Erythronium americanum - Adder's Tongue

Erythronium americanum - Adder's Tongue, also called Dog's Tooth Violet, Serpent's Tongue, Snake Leaf, Yellow Snowdrop, Lamb's Tongue, Rattlesnake Violet, Christ's Spear, Faun Lily and Trout Lily, is a very beautiful early spring flower of the Eastern United States of America, belonging to the Lily family. It grows in damp, open woodlands from New Brunswick to Florida and westwards to Ontario and Arkansas.  Prefers slightly acid well-drained soil, plenty of humus and requires semi-shade. There are about 30 species of Erythronium growing across the country with colors ranging from violet, white, cream and yellow.

The root is a deeply buried, bulb-like corm, light brown, about 1 inch long, and solid with white starchy flesh. The leaves are oval, fleshy, and mottled like a trout's belly, two or three leaf blades grow from the base (an infertile plant will have only one leaf), about 2 1/2 inches long and 1 inch wide.  The stem is slender, a few inches high, leafless, 2 to 3 inches long, and terminates in a handsome, large, pendulous, lily-like flower, an inch across, bright yellow in colour, often tinged with purple and finely dotted inside at the base, and with six stamens. 

This is a plant that relies more on the spreading abilities of its underground root system (corms) than on seed production from its flowers.  Erythronium is pollinated by ants through a process called myrmecochory - the ants carry the seeds to their nest and feed on the nutritious appendage attached to each seed and leave the rest to germinate.  It flowers in the latter part of April and early in May.  At night the flower closes, opening as the day advances, but on warm sunny days the six petals fold upwards.  The foliage dies back in summer, but reappears in the spring. This plant will grow from seed, but requires winter/spring stratification and takes 4-7 years to become a mature plant.

The fresh leaves having emollient and anti-scrofulous properties are mostly used in the form of a stimulating poultice, applied to swellings, tumours and scrofulous ulcers. The powdered root of the European species was once used, with milk, for intestinal worms in children. The root is rather acrid when fresh, but becomes mealy when dry.  Gather edible fresh leaves, bulbs and flowers in spring and root in summer to fall.  Dry the root for later medicinal herb use. 

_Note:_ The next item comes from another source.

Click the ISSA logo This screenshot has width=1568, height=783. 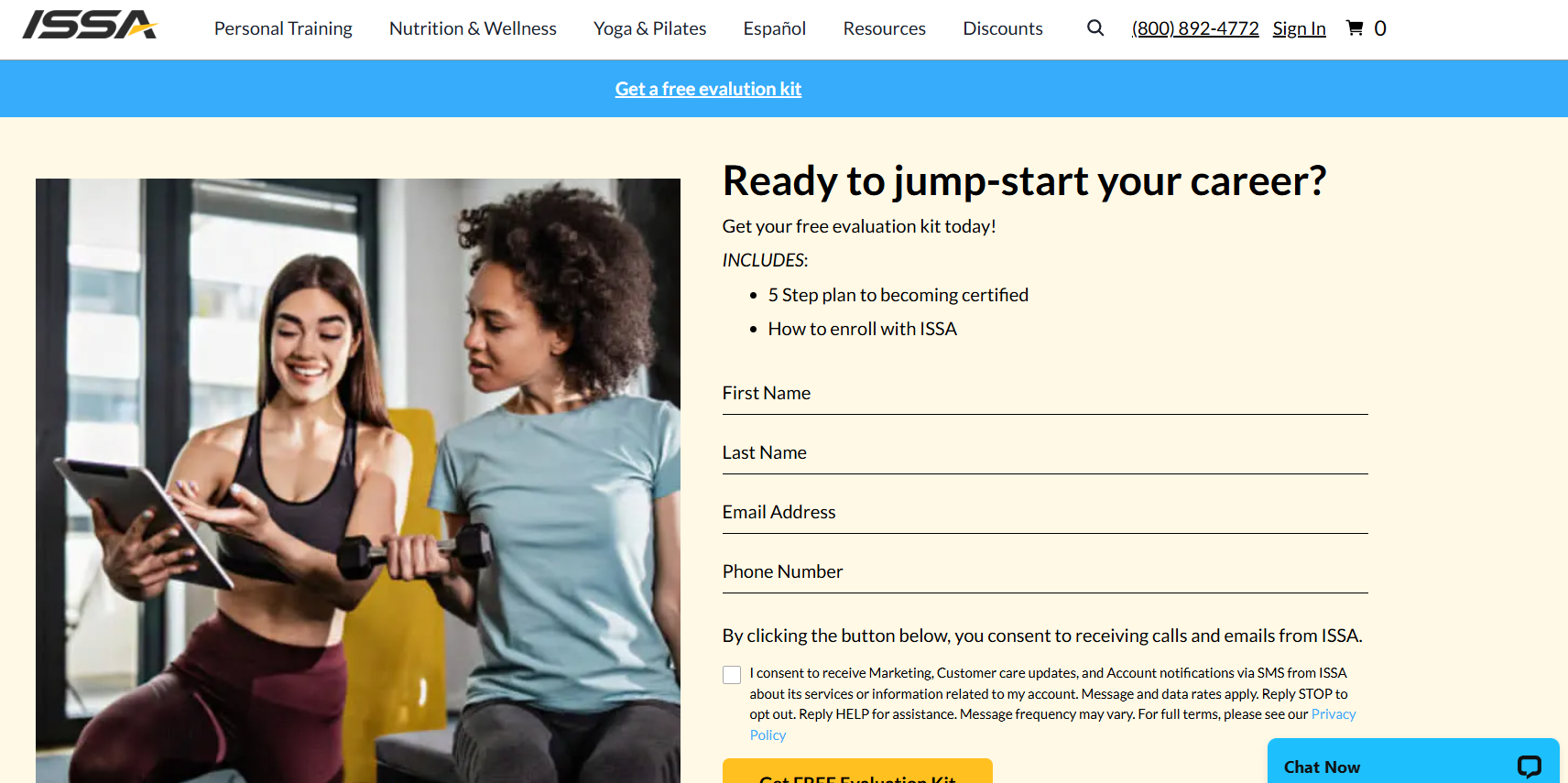(90, 25)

The fresh roots and leaves, stewed in milk, makes a fast healing application useful for tuberculosis involving diseased glands, scurvy, hiccups, dropsy, bleeding at the mouth or nose (the dried powdered herb is applied as a styptic), and the plant's juice can be infused in apple cider as well to relieve similar symtoms along with hematemesis and bleeding from the lower bowels. Combined with Rough Horsetail (Equisetum hyemale) it was used for bleeding and ulcers of the breast and bowel or for tumors and inflammations. Simmering it in olive oil is considered a panacea for wounds and inflammations. It relieves flu; spurs urination; helps the liver, stomach, and worms in children (seed, or flowers infused in white wine) and has also been used for gout.    Caution:  Trout Lily can be strongly emetic in some people (it makes you throw up a lot).

"Heinerman's Encyclopedia of Healing Herbs and Spices" gives a popular gypsy remedy to make an ointment from the leaves and flowers of adder's tongue. "One pint of extra virgin olive oil is gently warmed over a low heat. Then as much finely cut adder's tongue leaf and flower are added as the oil can absorb. They are permitted to gently brew but not boil, being stirred every so often with a wooden spoon. Then 1 cup of melted beeswax is added and the mixture cooked for another 5-7 minutes. The contents are then poured into empty baby food jars and kept uncovered until well set." 

The bulb is edible as a root vegetable, cooked or dried, and can be ground into flour. The leaves can also be cooked as a leaf vegetable. In Japan, Erythronium japonicum is called katakuri, and the bulb is processed to produce starch, which is used for food and other purposes.  But, as with many things in life, it should be eaten in moderation for too many could cause mild vomiting.

Erythronium is also widely grown as an ornamental plant, with numerous hybrids and cultivars having been selected for garden use. Popular variations include Erythronium 'Pagoda', E. 'Sundisc', E. 'Joanna', E. 'Kondo', E. 'Citronella', E. californicum 'White Beauty', and E. 'Rosalind'. Propagation is best by seed in autumn or by division of bulbs, depending on species. Some species propagate vegetatively.